→ **Exercise**: Everything in the entries except the pictures must be repeated exactly.

→ **Data excerpts**:
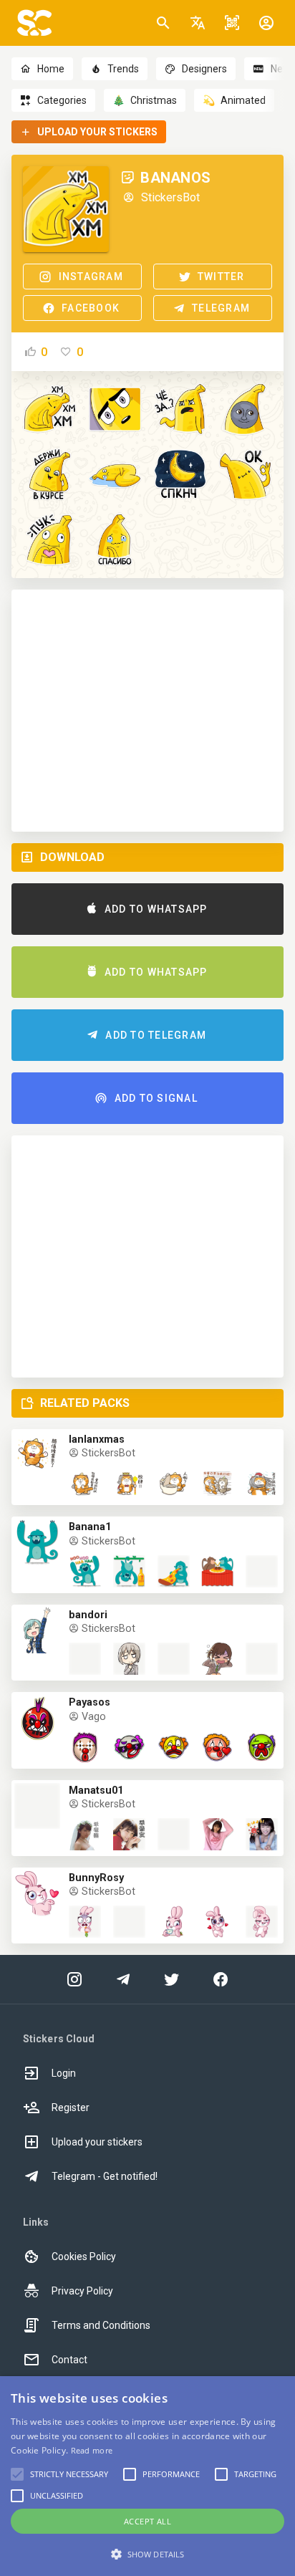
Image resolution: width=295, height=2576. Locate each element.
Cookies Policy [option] (84, 2256)
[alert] (147, 2476)
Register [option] (71, 2107)
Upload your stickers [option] (97, 2142)
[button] (197, 23)
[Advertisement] (147, 711)
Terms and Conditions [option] (101, 2325)
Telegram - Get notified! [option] (105, 2176)
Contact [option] (69, 2359)
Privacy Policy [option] (82, 2291)
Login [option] (64, 2073)
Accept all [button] (147, 2521)
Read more (92, 2450)
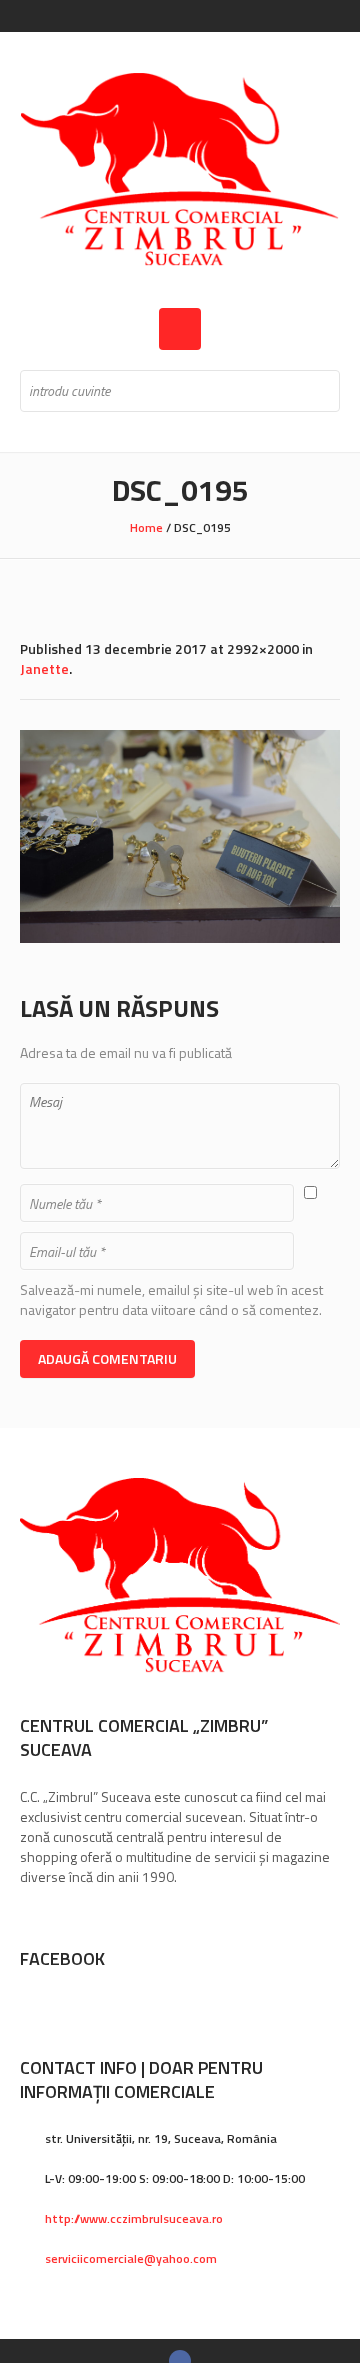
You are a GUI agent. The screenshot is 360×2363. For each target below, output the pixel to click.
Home (146, 527)
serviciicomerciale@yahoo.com (131, 2258)
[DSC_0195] (180, 837)
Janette (44, 668)
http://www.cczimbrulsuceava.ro (134, 2218)
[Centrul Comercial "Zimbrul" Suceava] (180, 170)
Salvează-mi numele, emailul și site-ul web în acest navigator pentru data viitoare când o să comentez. (171, 1299)
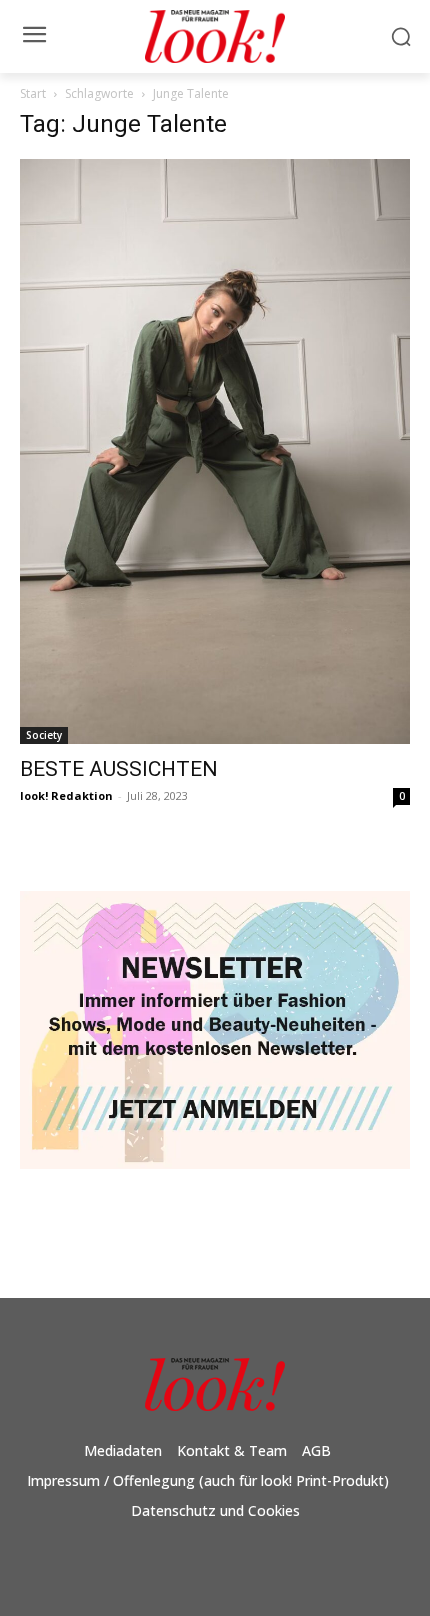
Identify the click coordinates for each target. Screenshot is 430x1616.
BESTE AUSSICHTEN (119, 769)
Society (44, 735)
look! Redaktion (66, 795)
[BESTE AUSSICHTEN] (215, 451)
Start (33, 93)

→ **Task answer**:
Image resolution: width=295, height=2576. Locate each element.
Cookies Policy [option] (84, 2256)
[alert] (147, 2476)
Register [option] (71, 2107)
Upload your stickers [option] (97, 2142)
[button] (197, 23)
[Advertisement] (147, 711)
Terms and Conditions [option] (101, 2325)
Telegram - Get notified! [option] (105, 2176)
Contact [option] (69, 2359)
Privacy Policy [option] (82, 2291)
Login [option] (64, 2073)
Accept all [button] (147, 2521)
Read more (92, 2450)
You are a GUI agent. The screenshot is 360×2363. For each target below, output the pixel to click.
Home (146, 527)
serviciicomerciale@yahoo.com (131, 2258)
[DSC_0195] (180, 837)
Janette (44, 668)
http://www.cczimbrulsuceava.ro (134, 2218)
[Centrul Comercial "Zimbrul" Suceava] (180, 170)
Salvează-mi numele, emailul și site-ul web în acest navigator pentru data viitoare când o să comentez. (171, 1299)
Identify the click coordinates for each target. Screenshot is 430x1616.
BESTE AUSSICHTEN (119, 769)
Society (44, 735)
look! Redaktion (66, 795)
[BESTE AUSSICHTEN] (215, 451)
Start (33, 93)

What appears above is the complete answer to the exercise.